PROBLEM TO WORK ON
In the data below, the answer is the run of lines from the line containing "Click the red clock icon for Dow Jones" through the line containing "The image size is (1200, 630).", both included; print it exactly and nothing else.

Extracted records
◆ ◆ ◆ ◆ ◆

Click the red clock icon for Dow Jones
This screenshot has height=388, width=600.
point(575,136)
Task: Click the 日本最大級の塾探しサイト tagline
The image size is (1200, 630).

◆ ◆ ◆ ◆ ◆

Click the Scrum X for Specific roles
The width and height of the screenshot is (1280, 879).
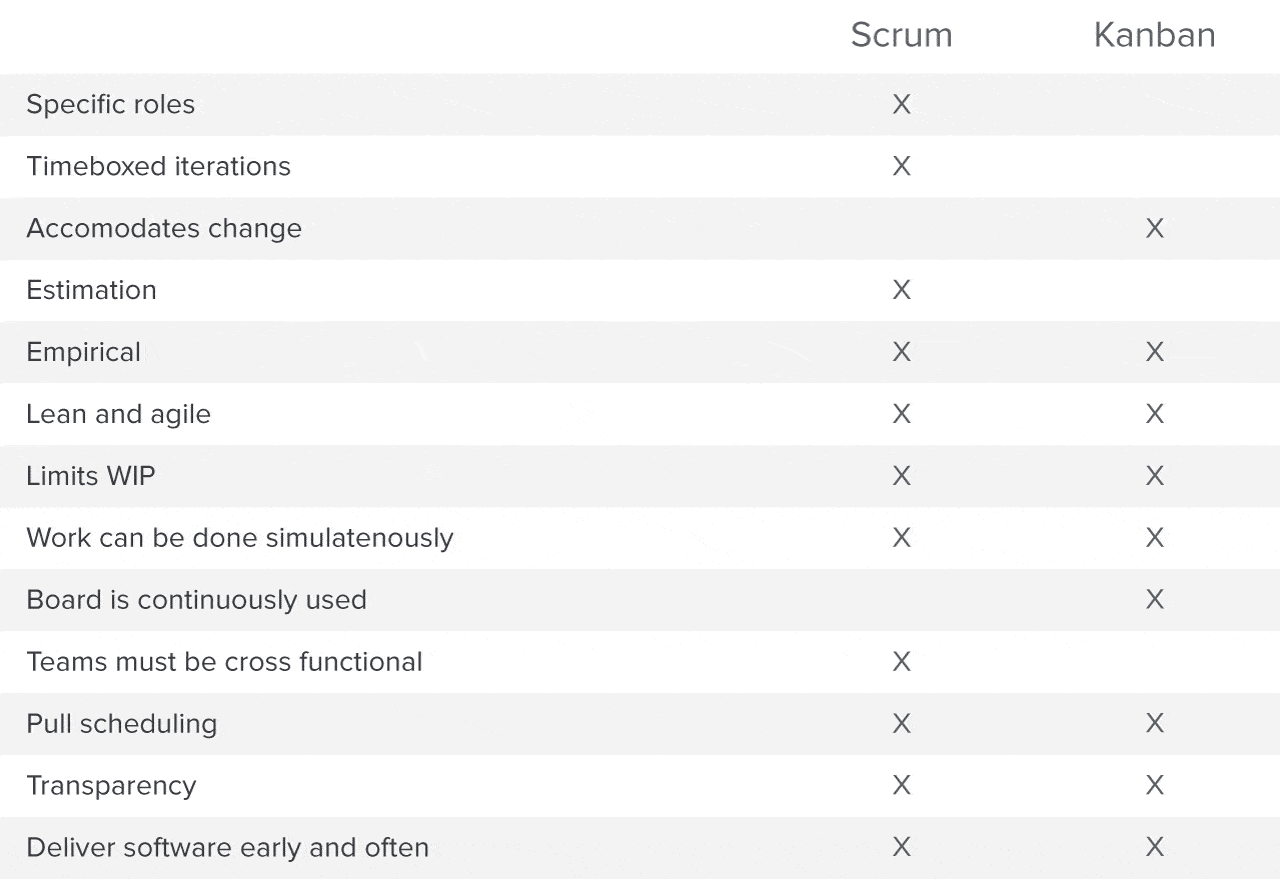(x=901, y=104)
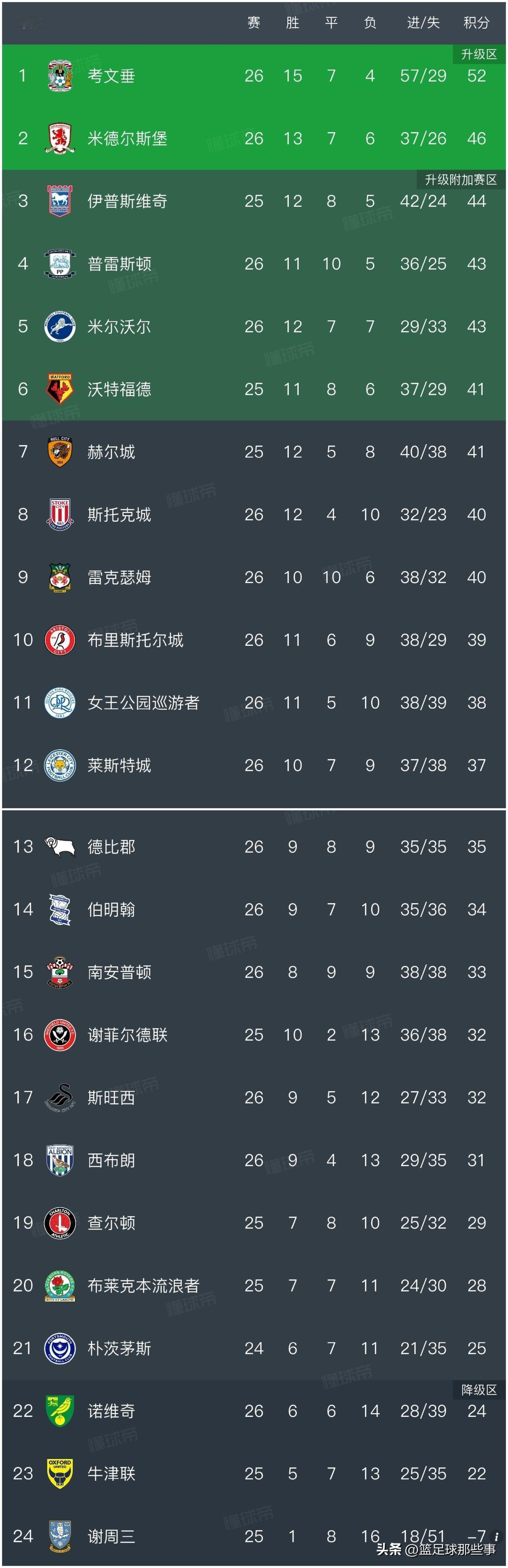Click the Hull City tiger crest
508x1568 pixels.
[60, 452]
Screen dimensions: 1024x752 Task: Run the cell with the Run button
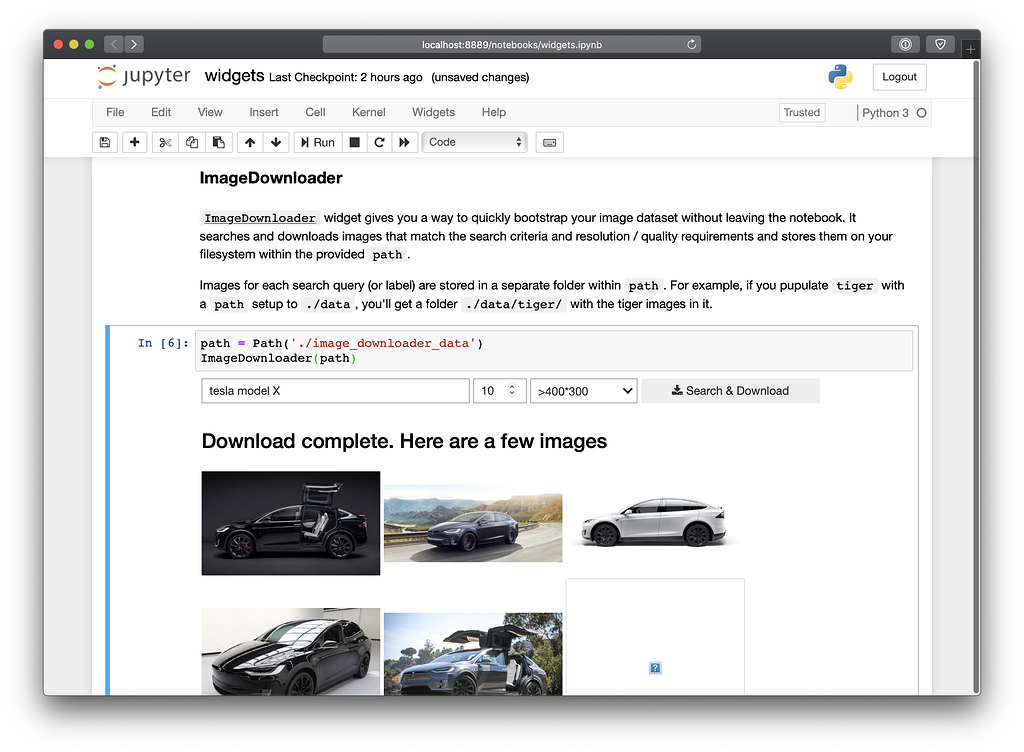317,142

◆ ◆ ◆ ◆ ◆

YOUR SOLUTION
Click the red clock icon for Dow Jones
This screenshot has height=388, width=600.
point(575,136)
Task: Click the 日本最大級の塾探しサイト tagline
The image size is (1200, 630).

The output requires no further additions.